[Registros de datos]
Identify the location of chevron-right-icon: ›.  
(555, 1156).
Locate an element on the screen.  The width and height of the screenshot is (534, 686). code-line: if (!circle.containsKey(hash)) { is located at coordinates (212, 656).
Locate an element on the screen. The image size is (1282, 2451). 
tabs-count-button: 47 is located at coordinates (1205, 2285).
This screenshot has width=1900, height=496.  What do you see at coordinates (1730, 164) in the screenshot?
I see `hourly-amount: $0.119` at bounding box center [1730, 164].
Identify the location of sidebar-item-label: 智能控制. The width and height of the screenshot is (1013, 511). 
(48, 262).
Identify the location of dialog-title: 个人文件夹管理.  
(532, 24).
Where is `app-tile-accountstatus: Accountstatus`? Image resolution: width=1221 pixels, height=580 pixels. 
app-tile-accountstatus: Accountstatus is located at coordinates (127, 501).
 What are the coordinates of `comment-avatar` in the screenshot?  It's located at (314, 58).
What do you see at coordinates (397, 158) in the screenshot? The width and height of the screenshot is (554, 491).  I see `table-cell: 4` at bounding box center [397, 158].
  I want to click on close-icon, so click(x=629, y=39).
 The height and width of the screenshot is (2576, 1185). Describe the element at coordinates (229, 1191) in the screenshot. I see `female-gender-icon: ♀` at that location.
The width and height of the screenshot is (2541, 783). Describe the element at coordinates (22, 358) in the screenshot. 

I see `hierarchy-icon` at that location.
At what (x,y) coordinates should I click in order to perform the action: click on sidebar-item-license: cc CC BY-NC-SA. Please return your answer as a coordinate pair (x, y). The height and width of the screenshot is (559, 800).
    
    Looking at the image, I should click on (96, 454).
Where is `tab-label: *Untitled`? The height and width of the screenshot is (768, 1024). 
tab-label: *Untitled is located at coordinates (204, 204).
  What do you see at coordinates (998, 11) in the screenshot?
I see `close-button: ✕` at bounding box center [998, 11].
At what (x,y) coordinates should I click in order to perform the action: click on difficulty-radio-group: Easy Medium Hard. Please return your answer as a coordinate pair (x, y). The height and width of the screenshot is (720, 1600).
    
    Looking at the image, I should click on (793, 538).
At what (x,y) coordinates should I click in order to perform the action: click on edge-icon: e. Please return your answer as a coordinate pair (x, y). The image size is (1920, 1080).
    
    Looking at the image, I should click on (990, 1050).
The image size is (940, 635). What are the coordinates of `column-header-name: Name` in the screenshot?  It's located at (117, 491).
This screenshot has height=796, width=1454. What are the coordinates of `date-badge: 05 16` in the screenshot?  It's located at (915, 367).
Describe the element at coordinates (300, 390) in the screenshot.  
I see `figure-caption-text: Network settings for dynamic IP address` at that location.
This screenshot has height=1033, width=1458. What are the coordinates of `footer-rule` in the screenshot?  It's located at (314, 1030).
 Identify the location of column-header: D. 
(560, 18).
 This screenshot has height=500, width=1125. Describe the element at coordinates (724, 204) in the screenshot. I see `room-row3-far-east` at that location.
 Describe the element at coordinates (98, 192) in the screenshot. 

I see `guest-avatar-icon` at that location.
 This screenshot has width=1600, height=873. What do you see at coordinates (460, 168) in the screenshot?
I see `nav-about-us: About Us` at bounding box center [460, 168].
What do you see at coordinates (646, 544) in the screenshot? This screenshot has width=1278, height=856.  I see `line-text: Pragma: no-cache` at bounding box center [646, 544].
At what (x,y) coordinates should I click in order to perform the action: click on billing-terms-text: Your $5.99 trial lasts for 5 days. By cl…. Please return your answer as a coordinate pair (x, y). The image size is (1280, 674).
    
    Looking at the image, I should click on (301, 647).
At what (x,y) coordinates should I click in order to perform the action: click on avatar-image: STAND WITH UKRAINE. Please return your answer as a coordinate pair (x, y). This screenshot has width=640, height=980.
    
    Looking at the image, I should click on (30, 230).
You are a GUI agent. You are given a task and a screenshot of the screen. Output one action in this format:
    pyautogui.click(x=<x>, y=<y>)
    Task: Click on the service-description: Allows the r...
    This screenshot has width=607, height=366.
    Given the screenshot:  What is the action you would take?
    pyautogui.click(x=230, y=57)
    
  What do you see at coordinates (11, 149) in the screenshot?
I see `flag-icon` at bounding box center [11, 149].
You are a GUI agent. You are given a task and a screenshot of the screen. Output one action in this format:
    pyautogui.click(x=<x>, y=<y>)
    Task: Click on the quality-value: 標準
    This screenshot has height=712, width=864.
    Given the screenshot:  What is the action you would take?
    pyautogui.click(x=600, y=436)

* Instrucciones a seguir
Cuenta las líneas de los registros que contienen la cadena "sidebar", distinguiendo entre mayúsculas y minúsculas, y responde solo con el número.

* Respuesta a la tarea
2